- **Work item**
Go through the data below and return each line where the string "agent" occurs.

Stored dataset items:
● ● ● ● ●
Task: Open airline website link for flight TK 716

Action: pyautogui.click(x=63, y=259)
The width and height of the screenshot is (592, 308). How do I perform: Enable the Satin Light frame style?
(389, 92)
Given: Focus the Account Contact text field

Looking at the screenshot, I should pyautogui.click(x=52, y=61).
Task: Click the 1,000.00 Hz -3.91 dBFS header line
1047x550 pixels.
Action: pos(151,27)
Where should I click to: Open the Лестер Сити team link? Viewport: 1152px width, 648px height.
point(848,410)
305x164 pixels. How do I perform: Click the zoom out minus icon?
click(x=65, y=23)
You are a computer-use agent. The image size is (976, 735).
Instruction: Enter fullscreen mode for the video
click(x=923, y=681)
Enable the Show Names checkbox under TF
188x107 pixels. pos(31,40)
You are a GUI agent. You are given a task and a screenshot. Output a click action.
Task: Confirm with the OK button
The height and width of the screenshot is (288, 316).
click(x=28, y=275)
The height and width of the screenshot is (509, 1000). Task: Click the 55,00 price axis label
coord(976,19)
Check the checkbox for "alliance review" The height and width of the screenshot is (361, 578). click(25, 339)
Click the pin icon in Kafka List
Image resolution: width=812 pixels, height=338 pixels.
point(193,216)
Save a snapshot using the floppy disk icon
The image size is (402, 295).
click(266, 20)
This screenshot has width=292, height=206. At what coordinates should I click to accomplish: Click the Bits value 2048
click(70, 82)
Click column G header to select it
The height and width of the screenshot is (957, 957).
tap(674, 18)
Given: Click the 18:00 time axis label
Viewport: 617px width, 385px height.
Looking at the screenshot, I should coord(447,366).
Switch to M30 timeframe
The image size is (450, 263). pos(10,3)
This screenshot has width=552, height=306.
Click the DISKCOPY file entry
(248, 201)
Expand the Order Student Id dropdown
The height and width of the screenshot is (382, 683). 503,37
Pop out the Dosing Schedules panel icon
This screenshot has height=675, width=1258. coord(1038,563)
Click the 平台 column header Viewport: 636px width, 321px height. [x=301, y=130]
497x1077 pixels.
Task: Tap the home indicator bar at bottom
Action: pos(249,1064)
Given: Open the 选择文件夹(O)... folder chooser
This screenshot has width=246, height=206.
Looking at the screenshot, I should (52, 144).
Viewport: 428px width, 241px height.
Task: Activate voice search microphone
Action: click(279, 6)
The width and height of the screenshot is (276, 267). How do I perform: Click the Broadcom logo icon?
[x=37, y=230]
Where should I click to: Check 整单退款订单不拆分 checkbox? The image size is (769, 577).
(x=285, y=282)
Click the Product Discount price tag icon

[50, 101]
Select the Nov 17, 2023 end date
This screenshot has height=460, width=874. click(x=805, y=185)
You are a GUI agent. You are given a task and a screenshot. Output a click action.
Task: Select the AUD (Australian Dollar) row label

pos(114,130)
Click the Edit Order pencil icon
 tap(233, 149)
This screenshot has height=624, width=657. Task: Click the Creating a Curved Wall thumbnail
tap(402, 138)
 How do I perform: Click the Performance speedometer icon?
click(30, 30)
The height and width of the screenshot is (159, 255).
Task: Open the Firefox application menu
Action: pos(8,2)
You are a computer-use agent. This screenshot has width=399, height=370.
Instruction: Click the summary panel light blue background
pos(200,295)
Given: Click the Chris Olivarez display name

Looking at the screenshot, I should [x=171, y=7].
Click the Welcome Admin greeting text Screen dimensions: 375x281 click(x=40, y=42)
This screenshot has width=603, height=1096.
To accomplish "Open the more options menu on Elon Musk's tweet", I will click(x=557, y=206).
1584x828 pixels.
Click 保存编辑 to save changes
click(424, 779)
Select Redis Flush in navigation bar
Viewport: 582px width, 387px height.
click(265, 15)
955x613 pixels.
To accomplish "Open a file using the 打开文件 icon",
● ● ● ● ●
- **Solution to the exercise**
You are a computer-use agent. The image size is (976, 735).
You are a GUI agent. You are given a task and a screenshot. Output a click action.
You are a GUI agent. You are given a task and a screenshot. Output a click action.
You are a computer-use agent. This screenshot has width=399, height=370.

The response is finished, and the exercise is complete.